Wednesday, July 6, 2011
Monday, February 14, 2011
Recently I had a certain someone ask me why I was so kind. They wondered why I had a sort of patience but yet demanded I get my way. And then they started to say that I will do as I please and say what I please as long as no one is negatively affected. (effected? affected? Jeremy, help me out)That I can accomplish, and accomplish well, anything I set out to do. That I am creative. Loud. Blunt. Funny.
This sparked a memory and so I answered them with tid-bits of a conversation I had with my amazing sister Roxy the day I felt OK about not getting a degree.
I could have said it all in one sentence, but we all know thats not my style. Soooo....I started it with one great sentence.

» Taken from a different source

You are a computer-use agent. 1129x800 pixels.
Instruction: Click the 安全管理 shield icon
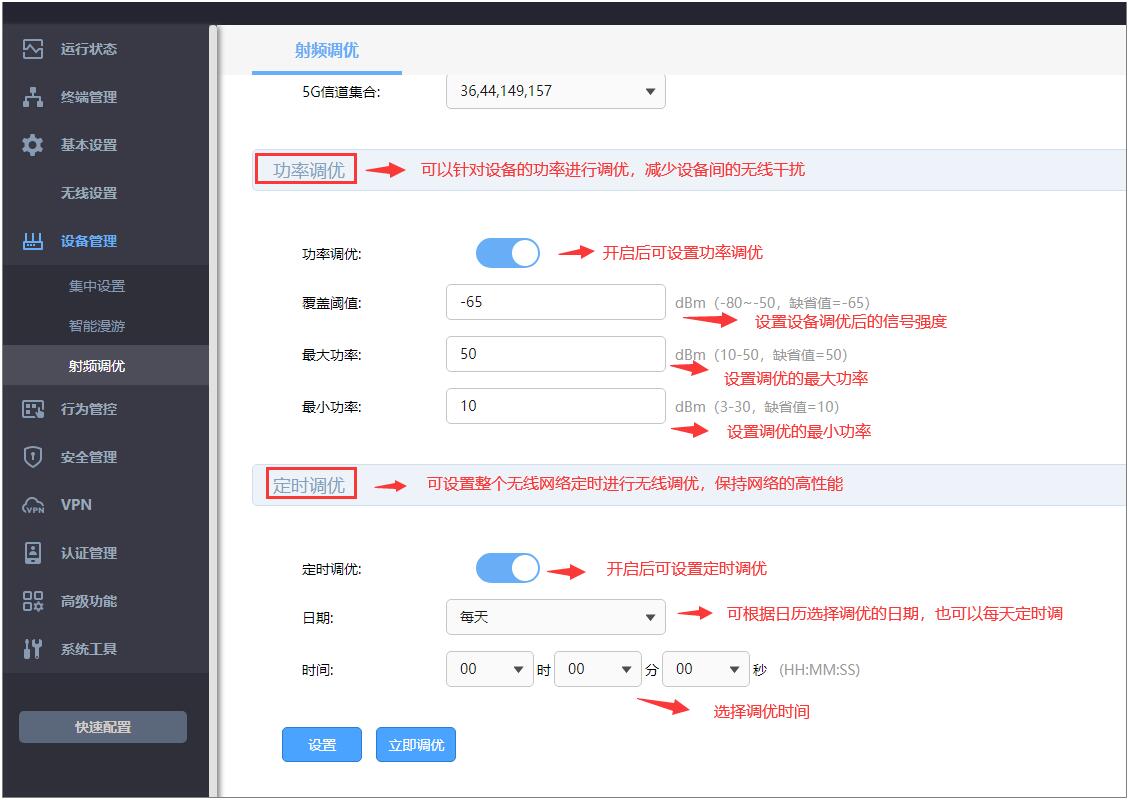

Because I am my Mothers Daughter.
(cue the 'dot dot dot')
I told him simply that my mother is an amazing woman. She taught me so much and continues to. That my mother is beautiful, strong, confident. She showed me not to settle, taught me how to bargain. Unknowingly addicted me to woodworking. She makes me laugh, she listens to me cry. That she rarely calls me by my name, or remembers whether or not I like onions or mushrooms. I bragged about how my mom calls me up to make me laugh, she sends me flowers. She stays up late to make Christmas Christmas, and Easter Easter. She gives instructions in far too much detail. She puts up with all the dogs, boys, and friends that I bring home. She makes everyone that meets her jealous that she isn't their mother.
She rubbed off on me, and I am proud of it.
...he laughed, and joked that he'll never ask me a question like that again. But he also said, "If I didn't know you, I still wouldn't doubt any of the things you said, its shows....and is your mom single?"
Happy Valentines Day Mom. Sorry dad, but this year, Shes MY Valentine. And everyday shes in my heart. :)
Ps. Dont take this as me being conceded, and Mom, I hope its not offensive that I took a compliment for the both of us.